# TEXT SECTION
--- START ---

After all the theatrics and histrionics displayed by Hevad “RaiNKhaN” in the past week, I think both the crowd and ESPN producers were a little disappointed in the early going. Khan didn’t seem to be himself. Although he had a playable stack, the heavy early action kept him from getting into pots. And, when Khan can’t get in a pot, he rarely seems happy. Further, we don’t get to see his dancing, nor hear his primal screams.
That has all changed post 3pm today. With play now six-handed, Khan has started getting involved. In fact, even when we thought he would be shut out of pots by raises, he has come over the top. Within a span of just a few minutes, Khan was all-in twice. Neither time did the players in front of him choose to call. Both times, the crowd got a RaiNKhaN Dance treat. After getting some work done, Khan once again fell down below seven million.
The dancing ended about half an hour later when Alex Kravchenko moved all-in pre-flop. From the small blind, Khan isolated with pocket threes. He found he was in the race situation he was expecting: pocket three versus KsJs. A jack on the flop put Khan way behind. He never caught up.

--- END ---

# TASKS FOR THIS EXERCISE
1 – In the report on Hevad Khan, what pair did Khan hold when he isolated Alex Kravchenko's all-in from the small blind?
2 – Write the next part of the report on Hevad Khan, picking up after its final sentence.

# Dataset records
--- START ---

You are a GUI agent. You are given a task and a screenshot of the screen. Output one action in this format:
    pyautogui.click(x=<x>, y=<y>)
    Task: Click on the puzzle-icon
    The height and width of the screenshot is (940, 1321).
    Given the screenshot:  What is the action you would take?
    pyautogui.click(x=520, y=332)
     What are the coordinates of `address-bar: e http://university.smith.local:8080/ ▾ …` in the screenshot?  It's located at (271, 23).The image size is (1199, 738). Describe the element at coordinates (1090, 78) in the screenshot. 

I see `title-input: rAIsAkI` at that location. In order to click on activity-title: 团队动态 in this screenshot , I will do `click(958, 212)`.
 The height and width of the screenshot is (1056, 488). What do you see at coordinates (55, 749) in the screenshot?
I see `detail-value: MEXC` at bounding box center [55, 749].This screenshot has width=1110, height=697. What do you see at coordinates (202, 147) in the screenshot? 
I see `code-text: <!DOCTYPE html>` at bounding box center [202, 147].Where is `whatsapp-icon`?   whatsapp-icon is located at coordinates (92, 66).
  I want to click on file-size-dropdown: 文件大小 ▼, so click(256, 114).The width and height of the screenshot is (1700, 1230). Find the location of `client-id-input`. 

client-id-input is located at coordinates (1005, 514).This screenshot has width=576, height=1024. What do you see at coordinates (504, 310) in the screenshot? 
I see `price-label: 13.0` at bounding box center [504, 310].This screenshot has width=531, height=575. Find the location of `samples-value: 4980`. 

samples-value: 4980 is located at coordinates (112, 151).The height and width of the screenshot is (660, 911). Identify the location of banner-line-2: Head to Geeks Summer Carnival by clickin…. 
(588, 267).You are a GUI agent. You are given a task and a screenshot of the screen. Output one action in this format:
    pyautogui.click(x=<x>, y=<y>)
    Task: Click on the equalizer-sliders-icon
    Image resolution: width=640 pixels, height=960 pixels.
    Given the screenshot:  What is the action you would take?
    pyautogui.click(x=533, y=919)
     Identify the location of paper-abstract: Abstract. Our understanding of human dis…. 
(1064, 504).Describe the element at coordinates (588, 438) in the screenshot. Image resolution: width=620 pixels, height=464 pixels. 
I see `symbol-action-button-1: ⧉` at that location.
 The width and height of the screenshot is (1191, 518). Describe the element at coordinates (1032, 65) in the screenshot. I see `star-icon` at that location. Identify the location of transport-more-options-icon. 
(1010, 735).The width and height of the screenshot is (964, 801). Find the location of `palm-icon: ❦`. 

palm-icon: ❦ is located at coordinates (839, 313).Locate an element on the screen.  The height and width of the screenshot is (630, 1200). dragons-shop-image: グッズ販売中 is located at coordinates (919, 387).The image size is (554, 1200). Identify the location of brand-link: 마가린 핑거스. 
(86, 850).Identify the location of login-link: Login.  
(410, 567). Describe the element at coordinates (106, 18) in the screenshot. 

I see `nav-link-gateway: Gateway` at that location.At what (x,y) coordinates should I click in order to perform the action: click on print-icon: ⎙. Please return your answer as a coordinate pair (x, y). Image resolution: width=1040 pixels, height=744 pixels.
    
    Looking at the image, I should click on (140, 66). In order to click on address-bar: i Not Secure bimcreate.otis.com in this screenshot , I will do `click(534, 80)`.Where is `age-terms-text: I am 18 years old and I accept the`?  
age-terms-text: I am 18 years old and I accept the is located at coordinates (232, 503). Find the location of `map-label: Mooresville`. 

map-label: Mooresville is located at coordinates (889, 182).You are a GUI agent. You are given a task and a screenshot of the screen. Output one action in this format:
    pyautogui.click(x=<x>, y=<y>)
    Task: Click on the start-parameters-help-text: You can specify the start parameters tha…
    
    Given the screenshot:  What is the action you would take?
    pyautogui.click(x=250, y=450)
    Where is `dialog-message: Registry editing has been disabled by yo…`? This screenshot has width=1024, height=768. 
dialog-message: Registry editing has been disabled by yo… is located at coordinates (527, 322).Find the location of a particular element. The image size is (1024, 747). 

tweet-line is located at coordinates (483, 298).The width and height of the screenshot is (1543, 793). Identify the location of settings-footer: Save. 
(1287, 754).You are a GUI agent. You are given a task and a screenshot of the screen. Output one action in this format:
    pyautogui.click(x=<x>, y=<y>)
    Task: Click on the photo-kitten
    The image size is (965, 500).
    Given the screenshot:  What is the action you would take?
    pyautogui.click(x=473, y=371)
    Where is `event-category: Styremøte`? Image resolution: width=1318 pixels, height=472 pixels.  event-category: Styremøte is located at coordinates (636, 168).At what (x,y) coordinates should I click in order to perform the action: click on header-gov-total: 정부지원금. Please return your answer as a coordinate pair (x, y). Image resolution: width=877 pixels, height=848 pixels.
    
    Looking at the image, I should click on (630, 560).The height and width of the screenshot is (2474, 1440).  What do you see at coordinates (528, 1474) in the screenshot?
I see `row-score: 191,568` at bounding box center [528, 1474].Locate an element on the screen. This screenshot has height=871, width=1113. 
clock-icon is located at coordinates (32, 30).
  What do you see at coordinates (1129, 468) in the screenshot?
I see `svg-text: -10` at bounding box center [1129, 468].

--- END ---

# RESULTS OF THE TASKS
1 – Pocket threes.

2 –
Raymond Rahme continues his patient game, sensing perhaps that his best chance is catch a monster hand and get heads up against Yang. He has been involved only twice in the last hour – first he was in the big blind and faced a raise of 750,000 from Tuan Lam in the cut off. Rahme called, and on the flop of Q-9-6 bet two million. It was too much for Lam.
On the very next hand, with blinds of 150,000-300,000 with a 40,000 running ante, Rahme picked up the big blind and antes with a minimum raise in the small blind, showing 9-9.
The South African PokerStars player – a media wag here thinks Rahme looks like Crocodile Dundee – is now just shy of his 16,320,000 starting stack, but he must be happy to have thus far escaped being flattened by the Jerry Yang steamroller.